What this task involves:
What does the data read, word for word, from the line containing "Task: Click the Visual" through its final line? Give those lines only.

─── The records ───

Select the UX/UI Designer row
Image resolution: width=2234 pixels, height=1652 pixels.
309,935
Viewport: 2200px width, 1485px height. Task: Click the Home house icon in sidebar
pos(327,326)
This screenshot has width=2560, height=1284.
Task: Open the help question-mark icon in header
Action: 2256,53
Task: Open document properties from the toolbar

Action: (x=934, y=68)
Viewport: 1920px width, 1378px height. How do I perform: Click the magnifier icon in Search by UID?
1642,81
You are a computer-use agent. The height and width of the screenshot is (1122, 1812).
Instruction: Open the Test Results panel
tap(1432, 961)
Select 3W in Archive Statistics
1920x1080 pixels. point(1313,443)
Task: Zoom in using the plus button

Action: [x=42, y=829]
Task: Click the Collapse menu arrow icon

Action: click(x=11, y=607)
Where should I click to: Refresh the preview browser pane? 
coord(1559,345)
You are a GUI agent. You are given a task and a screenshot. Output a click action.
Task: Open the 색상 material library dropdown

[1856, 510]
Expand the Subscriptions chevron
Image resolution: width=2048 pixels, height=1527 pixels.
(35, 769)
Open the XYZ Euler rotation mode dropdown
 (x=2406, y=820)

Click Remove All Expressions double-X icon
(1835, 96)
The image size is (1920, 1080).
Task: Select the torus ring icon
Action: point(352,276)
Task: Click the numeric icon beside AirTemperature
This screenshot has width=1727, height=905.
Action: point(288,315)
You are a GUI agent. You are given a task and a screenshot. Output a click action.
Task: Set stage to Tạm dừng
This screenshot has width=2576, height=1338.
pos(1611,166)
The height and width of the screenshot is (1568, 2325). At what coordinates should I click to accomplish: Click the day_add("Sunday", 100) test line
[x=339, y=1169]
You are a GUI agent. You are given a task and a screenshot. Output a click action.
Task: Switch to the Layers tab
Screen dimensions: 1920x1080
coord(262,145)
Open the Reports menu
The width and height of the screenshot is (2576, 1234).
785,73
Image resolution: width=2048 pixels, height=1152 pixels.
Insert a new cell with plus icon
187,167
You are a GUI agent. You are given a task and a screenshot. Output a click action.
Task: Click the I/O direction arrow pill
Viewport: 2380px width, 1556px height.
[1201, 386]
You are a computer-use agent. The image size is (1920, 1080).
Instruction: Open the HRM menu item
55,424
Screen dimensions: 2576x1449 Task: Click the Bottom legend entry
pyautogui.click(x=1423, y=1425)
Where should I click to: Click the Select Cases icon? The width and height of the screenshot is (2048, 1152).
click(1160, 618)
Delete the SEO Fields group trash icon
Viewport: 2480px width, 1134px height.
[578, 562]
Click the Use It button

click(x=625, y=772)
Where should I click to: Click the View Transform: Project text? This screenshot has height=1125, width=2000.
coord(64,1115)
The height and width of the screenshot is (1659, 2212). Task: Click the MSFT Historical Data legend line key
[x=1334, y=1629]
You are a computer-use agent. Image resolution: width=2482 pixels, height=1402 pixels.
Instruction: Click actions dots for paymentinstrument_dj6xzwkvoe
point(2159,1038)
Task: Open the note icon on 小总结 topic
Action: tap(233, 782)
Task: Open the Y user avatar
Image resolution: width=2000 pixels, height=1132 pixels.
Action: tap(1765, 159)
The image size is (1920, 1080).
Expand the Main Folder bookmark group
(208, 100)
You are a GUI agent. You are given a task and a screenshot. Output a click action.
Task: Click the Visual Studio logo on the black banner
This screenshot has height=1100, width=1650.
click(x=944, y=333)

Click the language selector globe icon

───

Response:
Task: Click the Visual Studio logo on the black banner
This screenshot has height=1100, width=1650.
click(x=944, y=333)

Click the language selector globe icon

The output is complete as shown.